Start of ENTRIES SHOWN

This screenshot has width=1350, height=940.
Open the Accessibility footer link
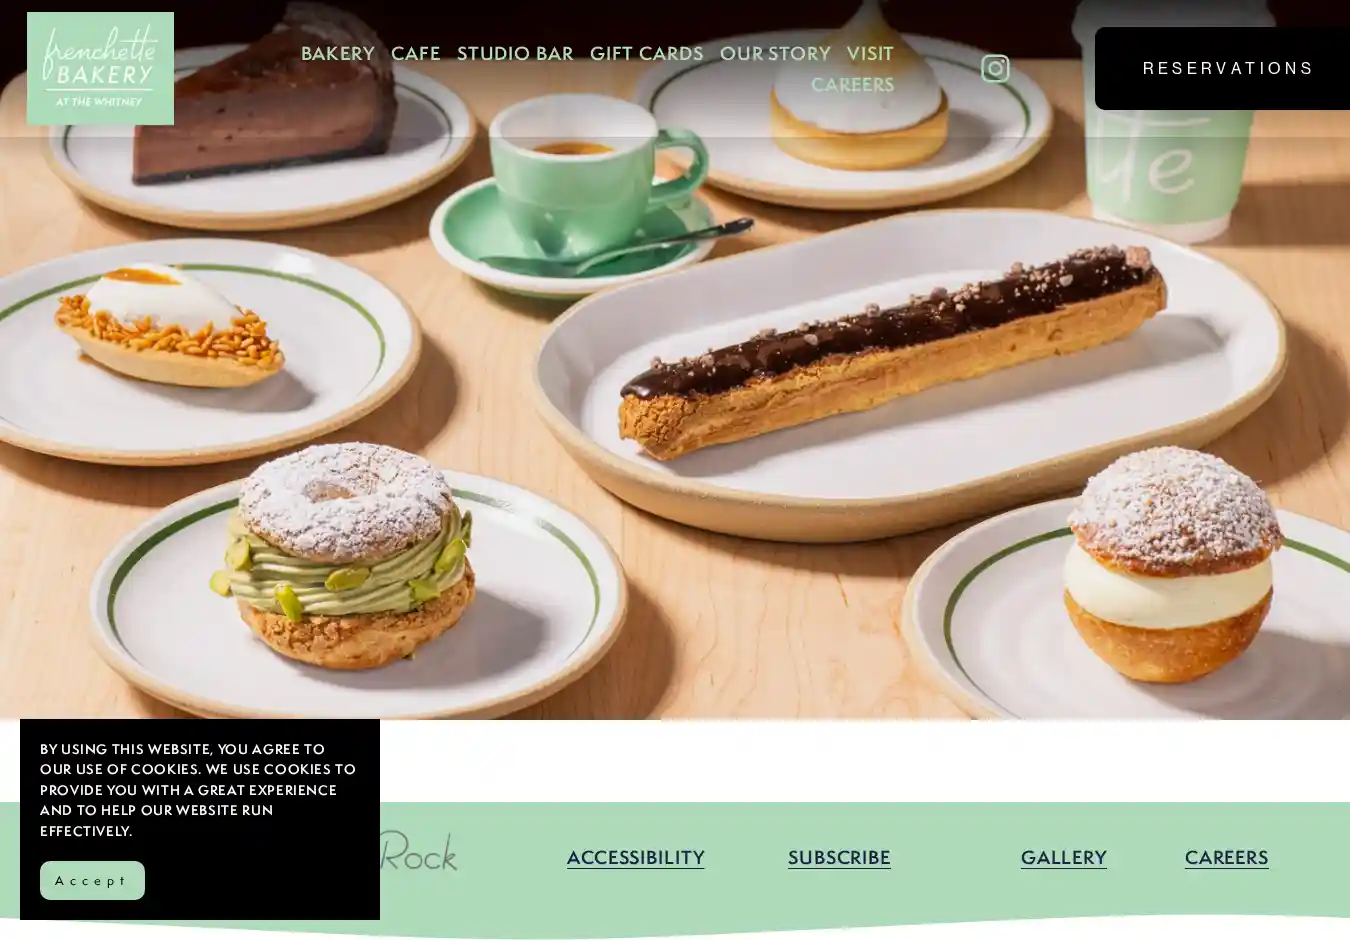pyautogui.click(x=636, y=857)
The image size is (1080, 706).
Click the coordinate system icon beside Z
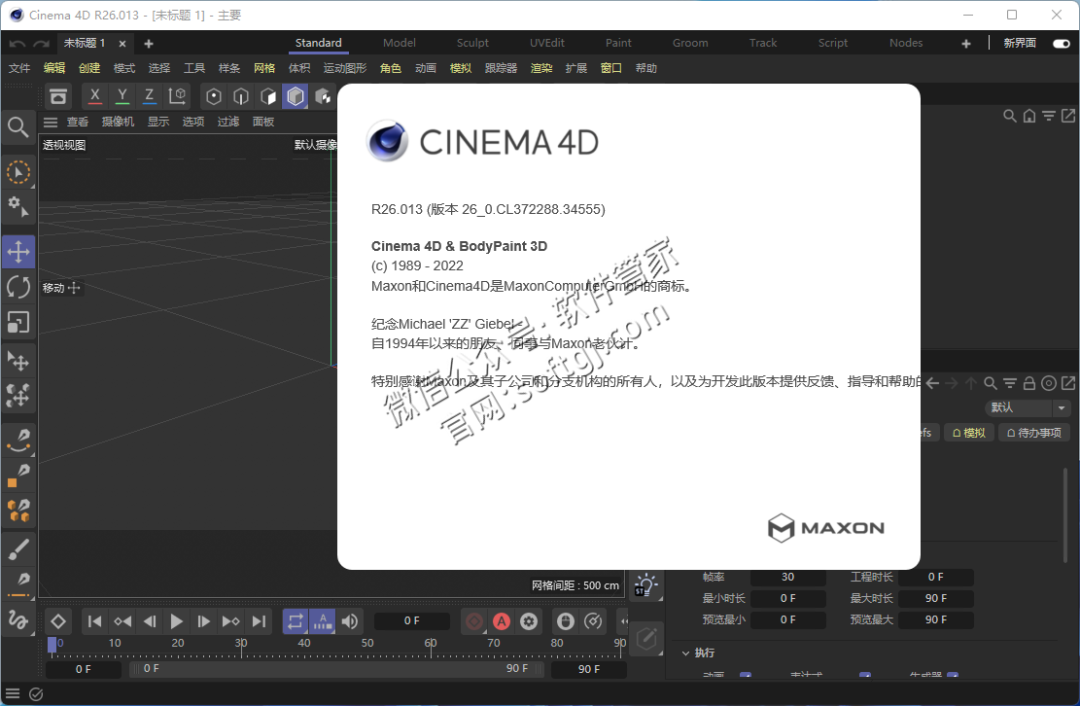pyautogui.click(x=177, y=96)
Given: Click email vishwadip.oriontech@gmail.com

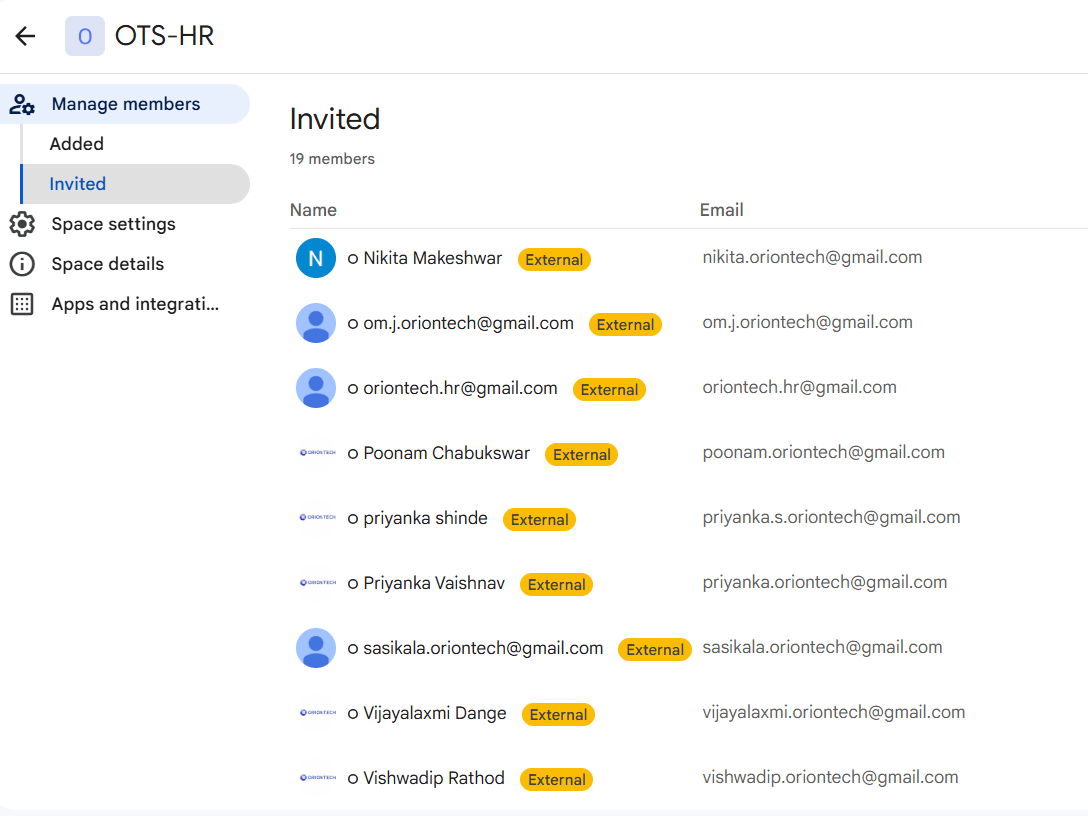Looking at the screenshot, I should 830,777.
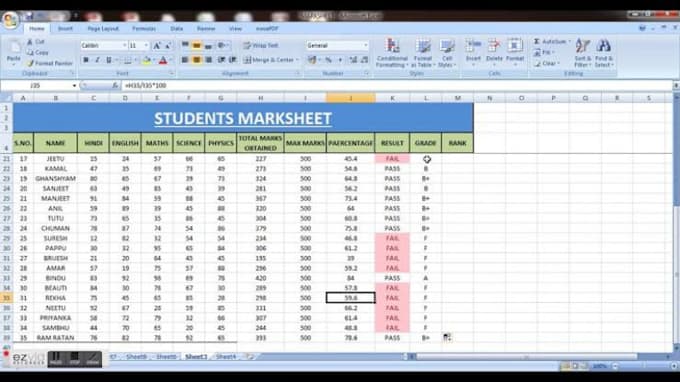This screenshot has height=382, width=680.
Task: Click the Paste icon
Action: tap(14, 52)
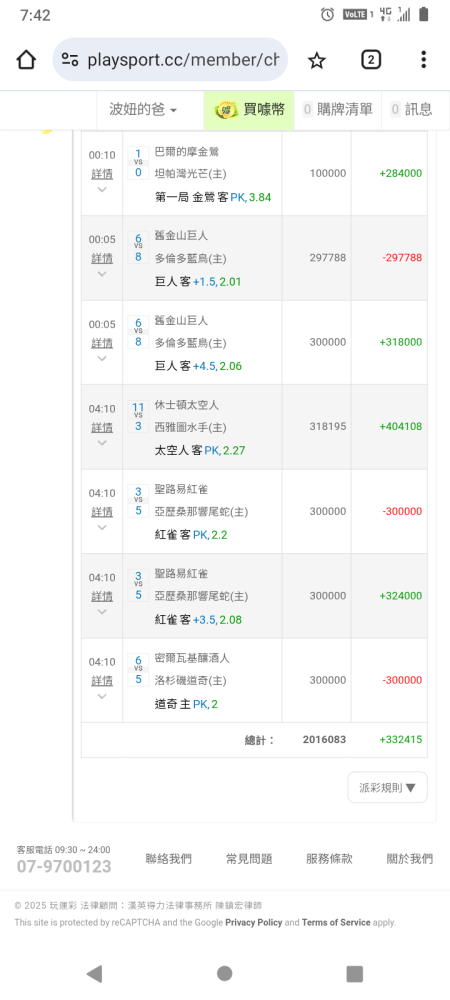Tap Android back navigation button
Screen dimensions: 450x1000
[94, 973]
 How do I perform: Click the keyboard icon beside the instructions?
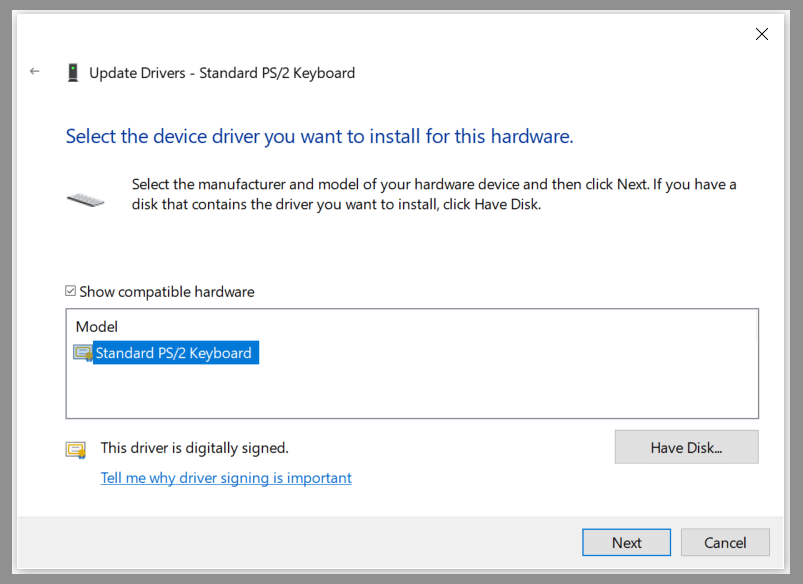(x=85, y=199)
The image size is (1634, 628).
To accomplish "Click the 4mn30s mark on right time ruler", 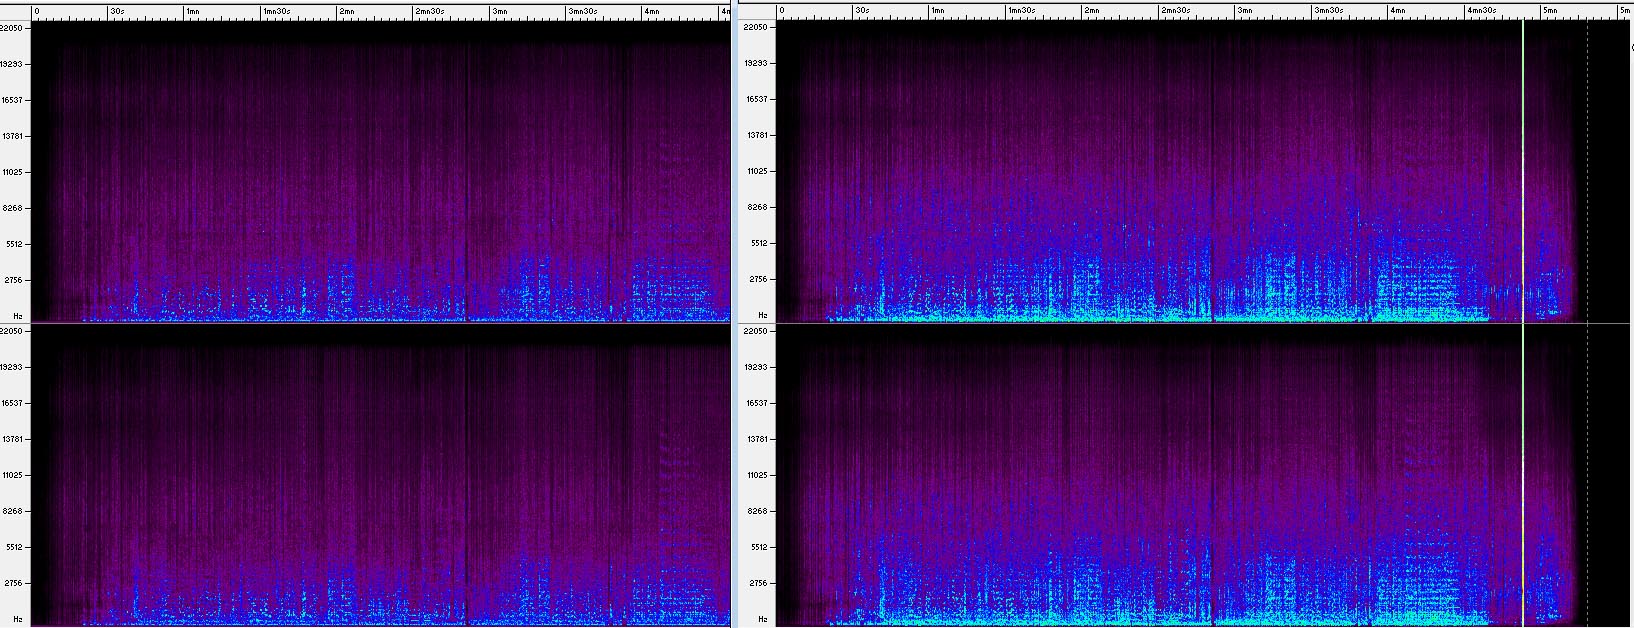I will [x=1481, y=11].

End of ENTRIES SHOWN

> [EXERCISE AIM] Look through the entries and copy every line in which the string "image" appears.

> [TASK RESPONSE]
The image size is (1080, 706).
The image size is (1634, 628).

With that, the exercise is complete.